Saison
Ligne Rouge
08/10/2011 20:00
Studio Ernest Ansermet, Maison de la Radio

 

 

Ligne Rouge.

Ce dernier concert de notre saison 2010-2011 est traversé par une ligne directrice très spécifique : la percussion soliste et son interaction avec l’électronique. Comme par hasard, les trois oeuvres pour percussion soliste font

recours à des instruments qui proviennent d’une musique d’ailleurs, souvent traditionnelle, et le mariage de ces instruments avec des moyens électroniques crée une beauté tendue entre tradition et innovation, entre populaire et savant, entre technologie et artisanat.

Cette ligne rouge traverse le concert en entier, qui est ponctué par deux plats forts : des créations mondiales à charge de l’Ensemble Vortex en version quatuor. Celles-ci révèlent l’esthétique propre à deux compositeurs avec des origines très différents, et continue la tradition d l’ensemble de se risquer dans l’aventure de la création et dans la confiance aux compositeurs. Stefan Keller, compositeur suisse habitant à Berlin, interprète en virtuose lui même sa pièce « Prélude » pour tablâ et live electronics. Oeuvre qui mélange un savoir faire et une virtuosité centenaires (tablâ) avec une technique musicale assez récente et encore en développement (électronique en temps réel).

Nous reprenons un « tube » du XXIème pour percussion soliste : la pièce « Enclosure » pour cajón modifié et live electronics, de Hugo Morales, compositeur Mexican résident à La Haye. Encore un instrument appartenant à la tradition folklorique (Perou) qui se voie marié avec de techniques de captation et projection sonore de notre siècle. Une pièce autant musicale que chorégraphique, qui fait exploser les possibilités d’un instrument d’apparence simple.

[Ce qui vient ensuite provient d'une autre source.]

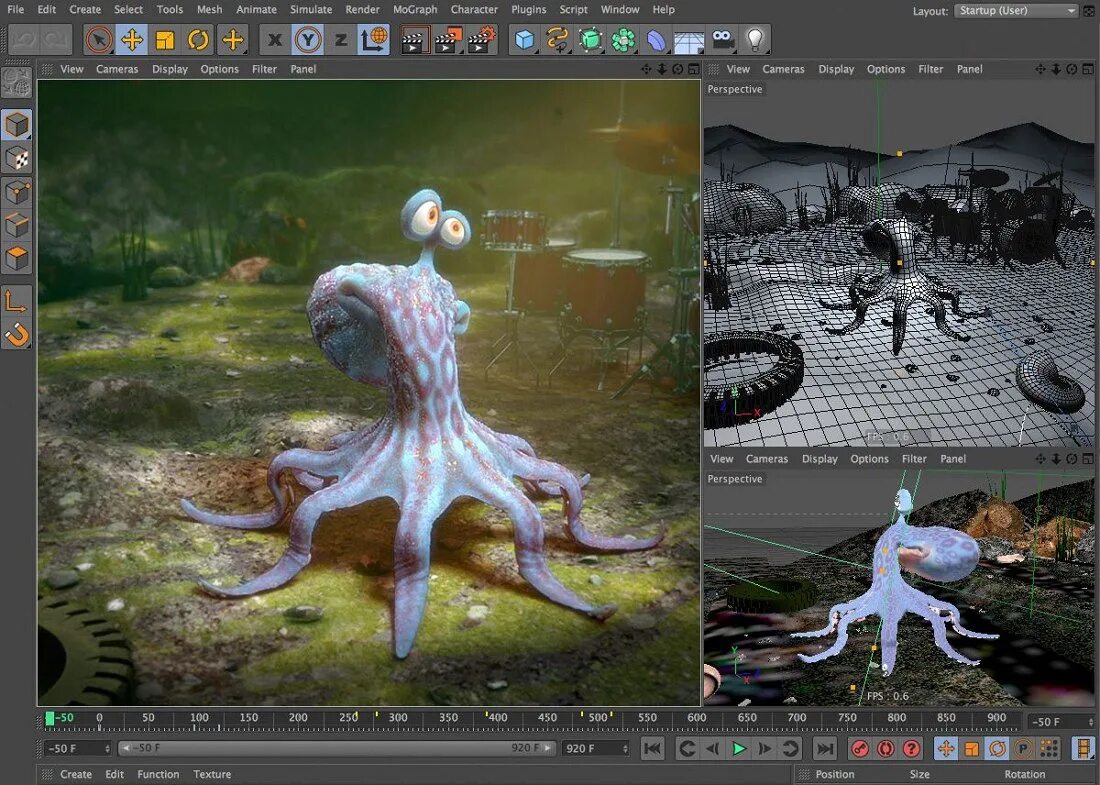The width and height of the screenshot is (1100, 785).
Task: Add a Cube primitive object
Action: 524,40
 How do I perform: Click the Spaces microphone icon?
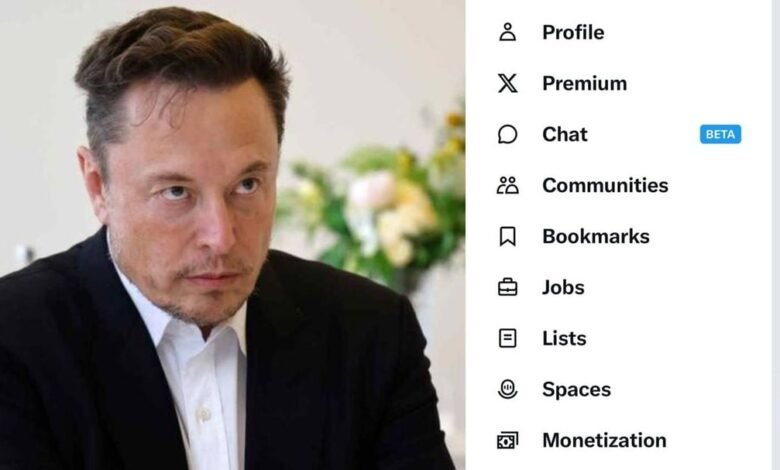coord(507,389)
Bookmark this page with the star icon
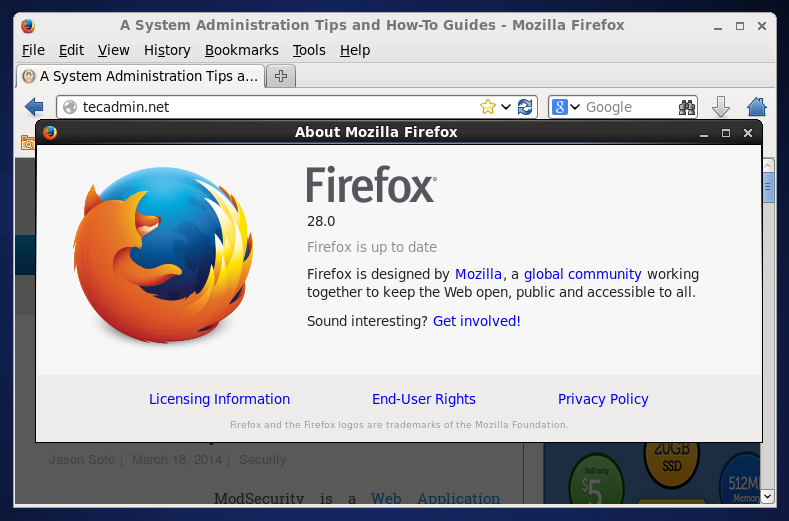Viewport: 789px width, 521px height. (x=487, y=107)
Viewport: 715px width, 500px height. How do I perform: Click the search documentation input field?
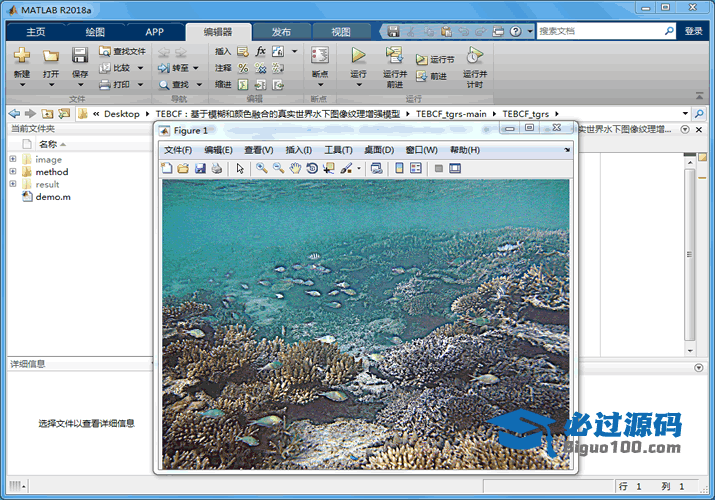click(600, 31)
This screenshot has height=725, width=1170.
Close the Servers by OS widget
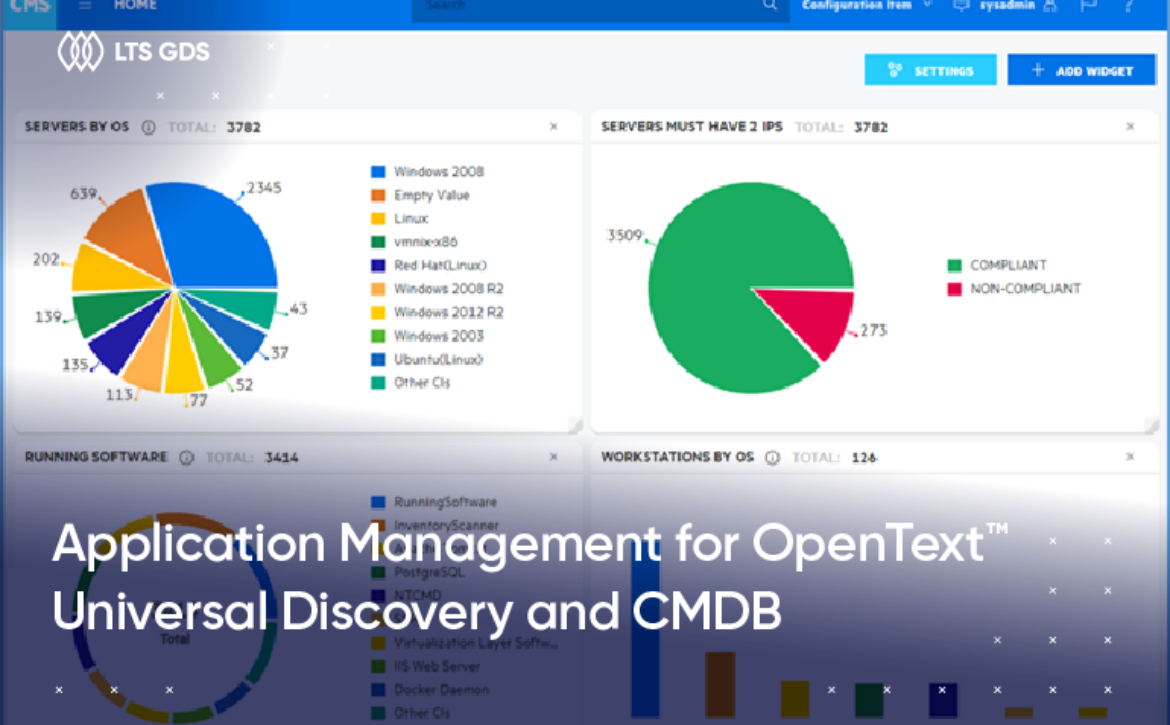(554, 127)
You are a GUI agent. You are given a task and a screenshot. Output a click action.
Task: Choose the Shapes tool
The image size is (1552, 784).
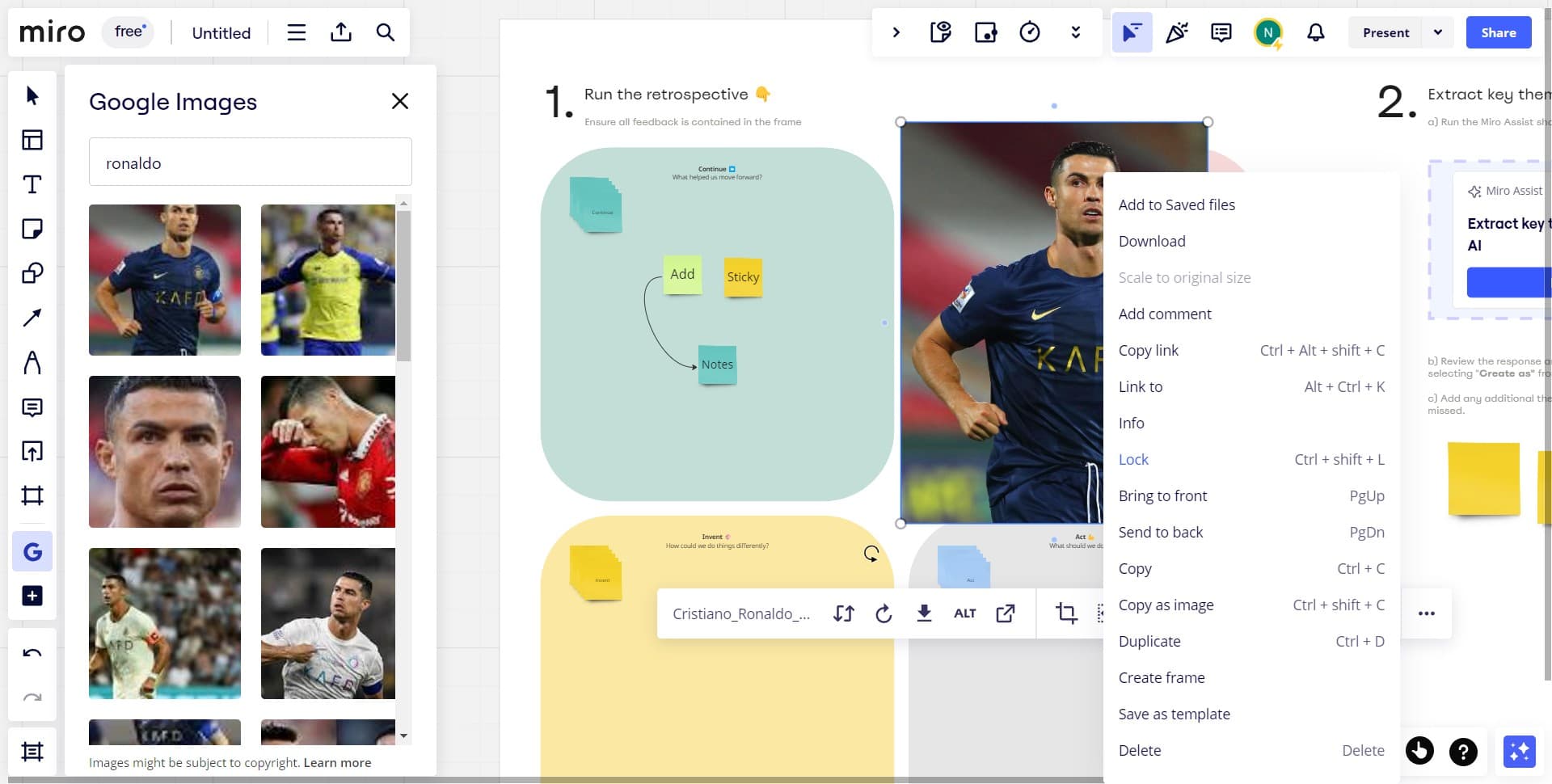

La pièce de Marcelo Ohara, compositeur brésilien-japonais habitant entre Genève et Porto, nous conduit dans un voyage sonore onirique très propre à lui, à travers la transformation du son provenant d’une matière très simple : le café. Sa pièce « Grão de pó na terra é terra » utilise des petits grains pour faire sonner plusieurs objets du quotidien. Le son résultant se voit amplifié et diffusé dans un espace qui se rapproche de cette manière de celui d’une installation de musée d’art. Au milieu de cette ligne rouge autour de la percussion et l’électronique, l’Ensemble Vortex laisse son percussionniste se reposer pour faire deux créations mondiales pour quatre instruments et électronique : hautbois, violon, guitare et contrebasse. La première, « Vowel Noise », du compositeur argentin vivant à Paris, Santiago Díez Fischer, est une musique d’une poétique très personnelle, et lui même décrit cette oeuvre comme le reflet d’un désir, le désir de l’irruption de l’inutile perfection du silence.

La deuxième création mondiale qui verra le jour avec l’Ensemble Vortex s’intitule « Vortextures », du compositeur japonais-brésilien vivant en Angleterre Yota Morimoto. Pour quatuor instrumentale + électronique, la pièce se divise en six parties enchainées sans pause, et elle explore des différentes manières de coordination du jeu des musiciens, dans une musique qui mélange plages d’une calme extrême à des gestes très violents.